Once removed, the section will be taken to a National Transportation Safety Board lab for tests, said Matt Nicholson, the agency’s lead investigator.

A team from NTSB’s Office of Pipelines and Hazardous Materials division will be on site for up to 10 days, he said.

Company executives Friday stuck by their timeline of events, saying it took until 11:30 a.m. EDT Monday to confirm the leak was happening and they first attempted to report it at 1 p.m., although it took a half-hour for the call to get through.

Explaining the delay between the discovery and the report, company president Patrick Daniel said Enbridge had tried to determine how much oil had escaped.

“We can’t just call and say we have a leak,” he said. “We need to be able to give them some idea of the quantity.”

U.S. Rep. Mark Schauer, a Democrat from Battle Creek, and local leaders say the spill may have begun Sunday night — when a number of area residents called 911 to report foul odors — and have criticized the company for taking so long to report it.

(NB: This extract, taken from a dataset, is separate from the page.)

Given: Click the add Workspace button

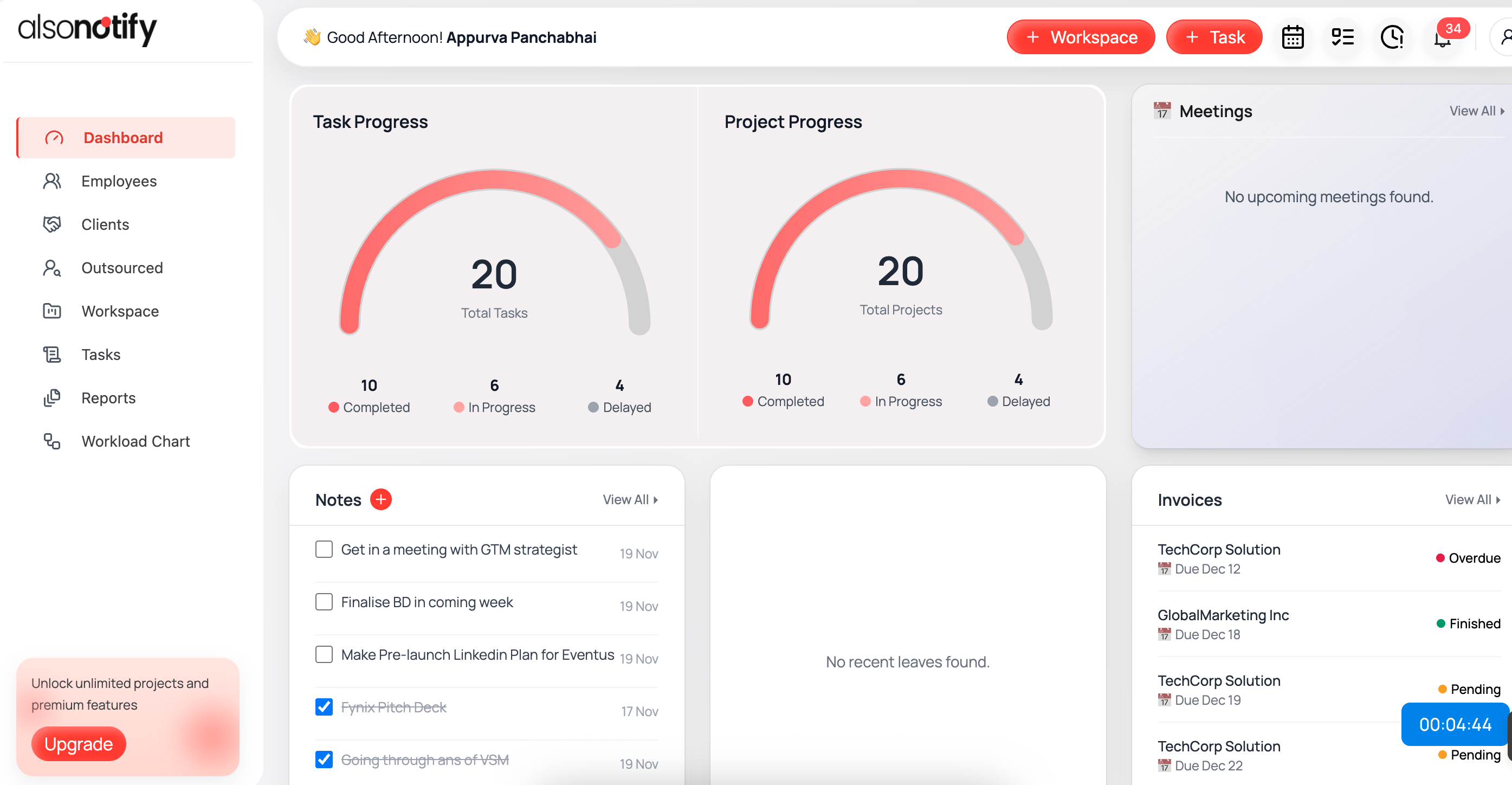Looking at the screenshot, I should coord(1081,37).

Michigan Attorney General Mike Cox said his office was investigating the spill. Spokesman John Sellek said Michigan law gives state agencies authority to deal with water quality separately from EPA.

Local officials continued tracking down people living near the spill on Friday and advising them to evacuate. Of 61 households visited, 14 agreed to leave while 27 declined. The others couldn’t be reached.

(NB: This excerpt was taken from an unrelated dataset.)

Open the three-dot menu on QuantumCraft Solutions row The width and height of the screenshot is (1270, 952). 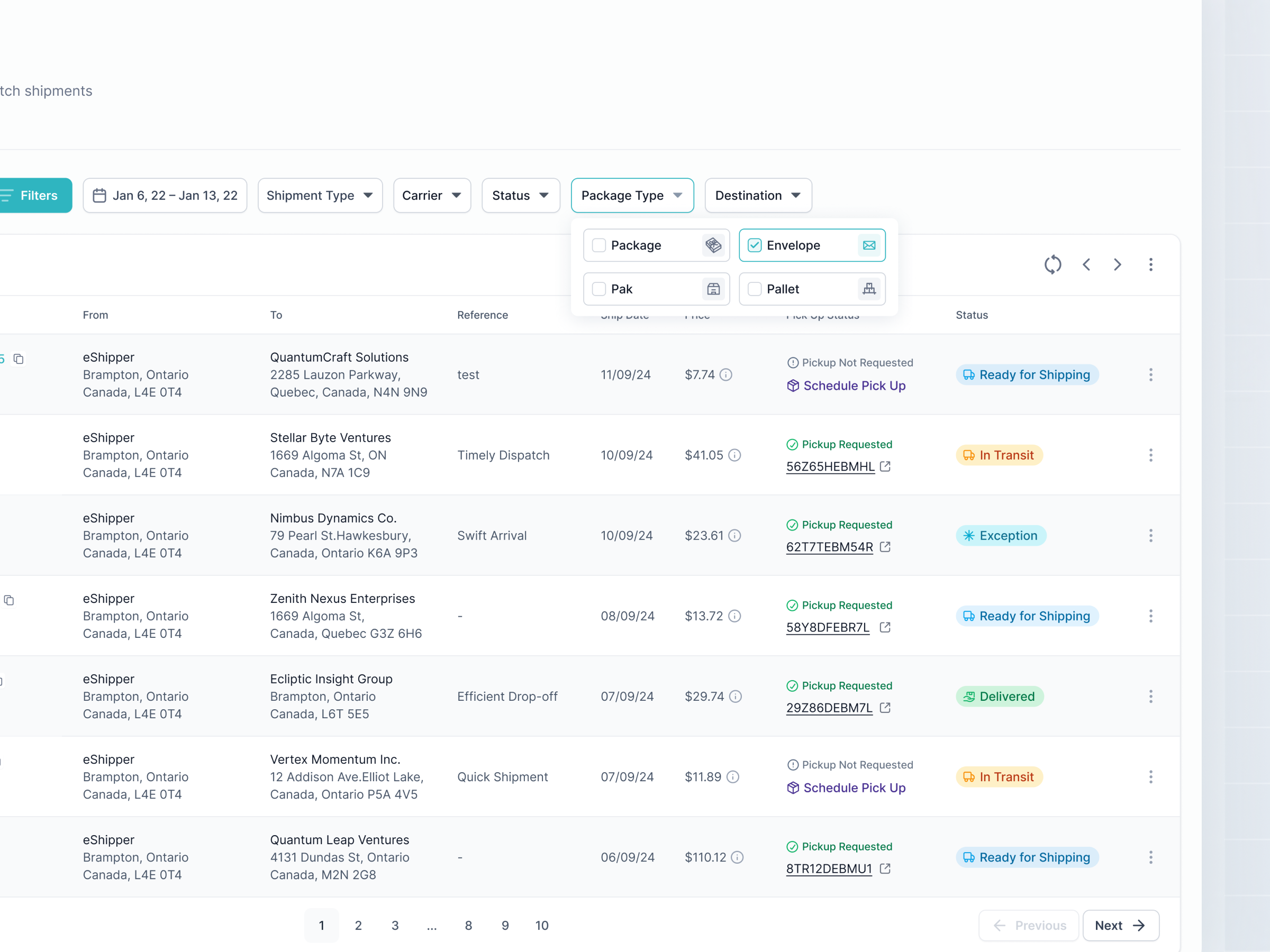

Scientists fear the worst may be yet to come for fish in the river. Jay Wesley, a biologist with the state of Michigan, said the oil spill had killed fish in “very limited numbers” along the affected stretch of the river from Marshall westward into Battle Creek.

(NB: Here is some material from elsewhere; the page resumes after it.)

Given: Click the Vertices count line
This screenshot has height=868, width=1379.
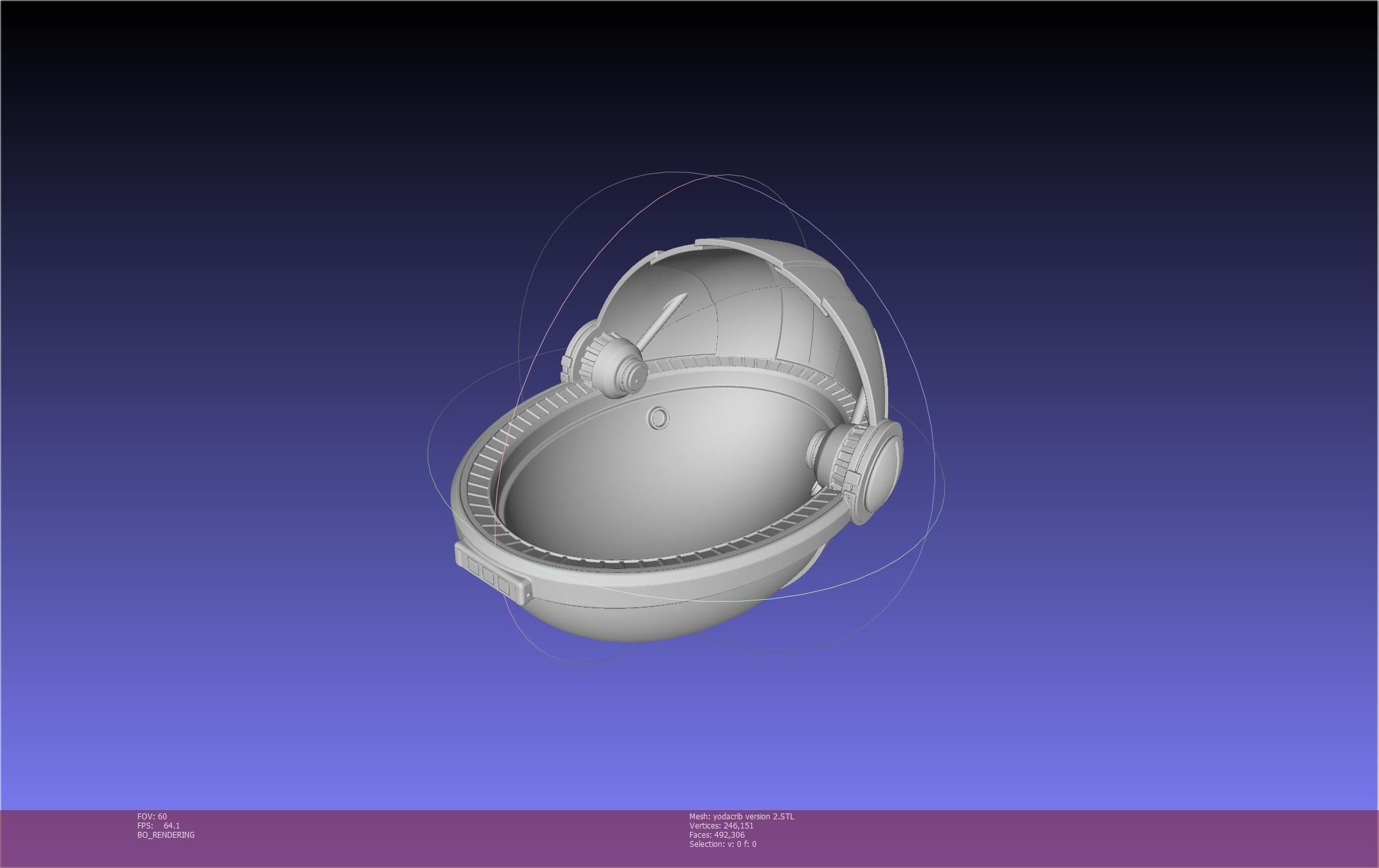Looking at the screenshot, I should [x=721, y=825].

The bigger problems for fish may come within a week or so, if the oil spill results in decreased water oxygen levels. Wesley said insects, algae, frogs and turtles along the river have been killed in high numbers — which could hurt the fish food supply.

“The effects are probably going to be more long-term,” Wesley said. “We probably won’t know the full effects for weeks or months or years.”

The Marshall area has been considered a good spot for bass fishing. Recreational anglers also fish the area for northern pike, catfish and suckers. Until the spill occurred, health officials considered fish taken from the waters from Marshall to Battle Creek OK to eat in limited amounts — unlike a downstream, westward stretch from Kalamazoo that is laden with PCBs and is on the federal Superfund list of highly contaminated areas.

A wildlife rehabilitation center staffed and managed by a Enbridge contractor near Marshall had received about 50 injured animals — mostly geese — by midday Friday. During a tour, two white-suited workers were trying to clean up an oil-soaked turtle, one holding and rotating the reptile while the other dabbed it with what appeared to be a cloth.

Veterinarians and biologists said they were waiting up to 48 hours before cleaning some animals.

“It’s really hard to see them covered with oil,” said Linda Elliott of Focus Wildlife, contracted by Enbridge. “But you don’t want to put them through the decontamination process until they are stable enough and strong enough to handle it.”

The typical bird might spend up to two weeks at the center until it is banded and released back into the wild. It’s not yet known where animals will be released.

Flesher reported from Traverse City, Mich.